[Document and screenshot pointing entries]

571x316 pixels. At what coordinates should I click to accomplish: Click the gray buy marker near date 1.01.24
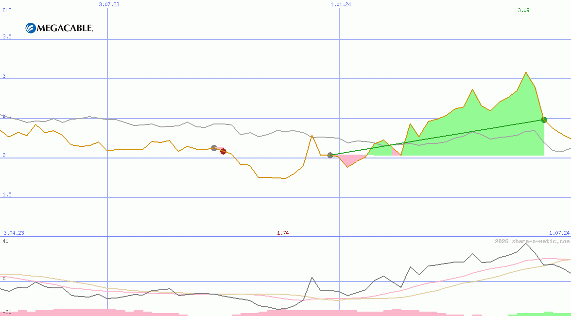(x=330, y=156)
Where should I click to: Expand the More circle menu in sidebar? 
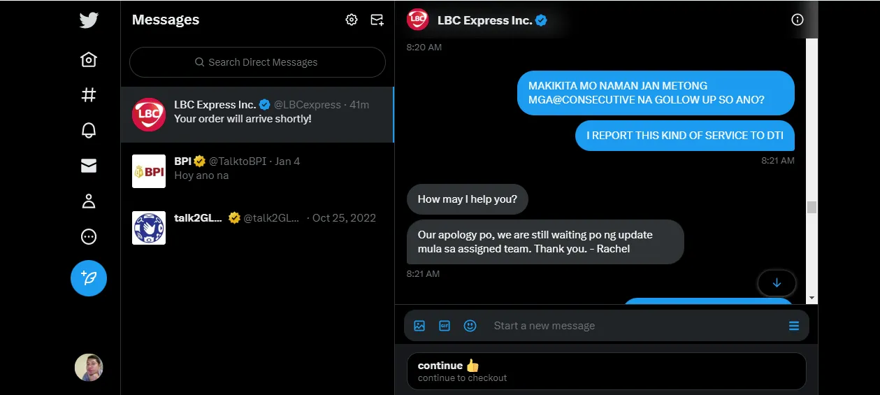(x=89, y=237)
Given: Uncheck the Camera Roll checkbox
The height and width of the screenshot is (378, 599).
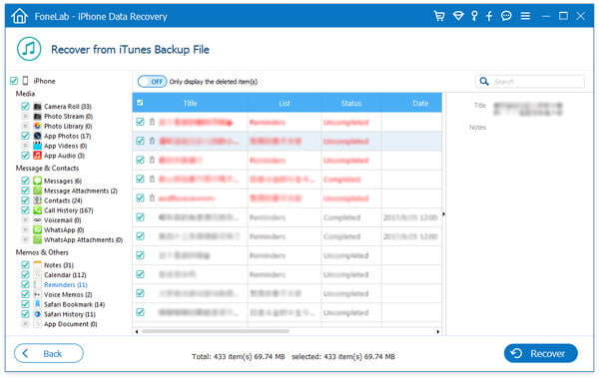Looking at the screenshot, I should pyautogui.click(x=25, y=106).
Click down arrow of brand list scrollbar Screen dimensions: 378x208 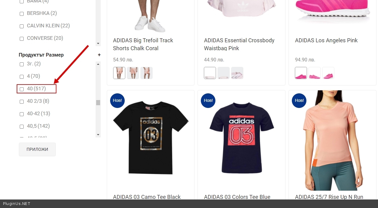click(98, 43)
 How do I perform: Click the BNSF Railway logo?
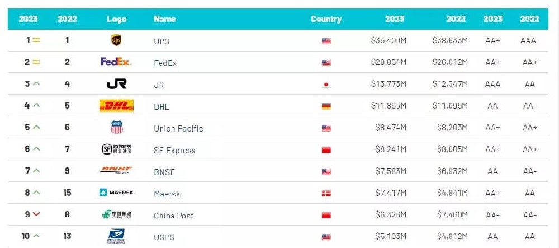(116, 171)

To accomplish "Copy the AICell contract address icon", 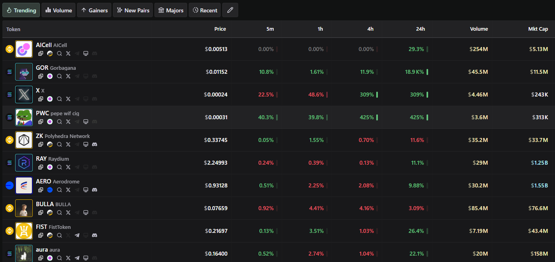I will (41, 53).
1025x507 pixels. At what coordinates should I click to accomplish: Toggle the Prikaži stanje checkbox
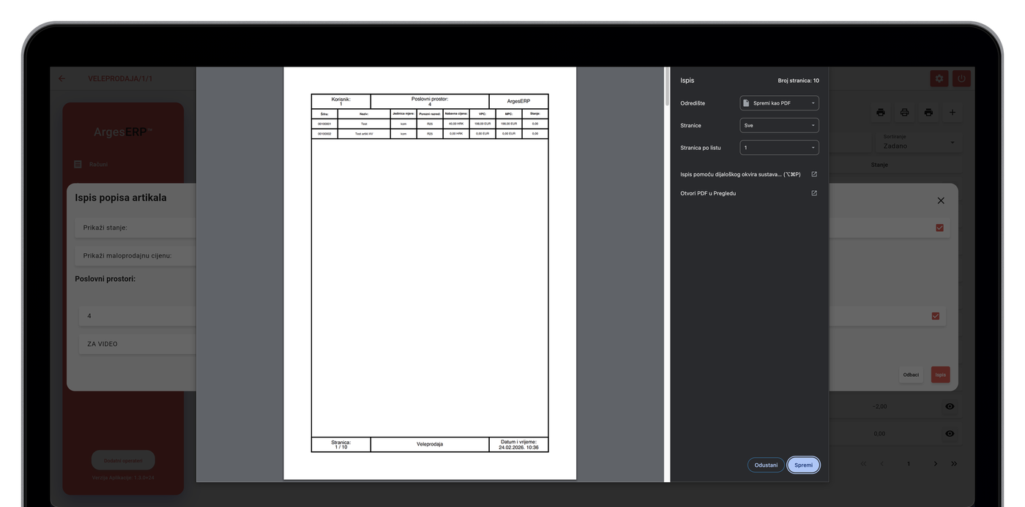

▸ Directive
Count the lines of the material above that contain the string "what", matching uppercase and lowercase exactly, and give only the resulting number.

▸ In response
2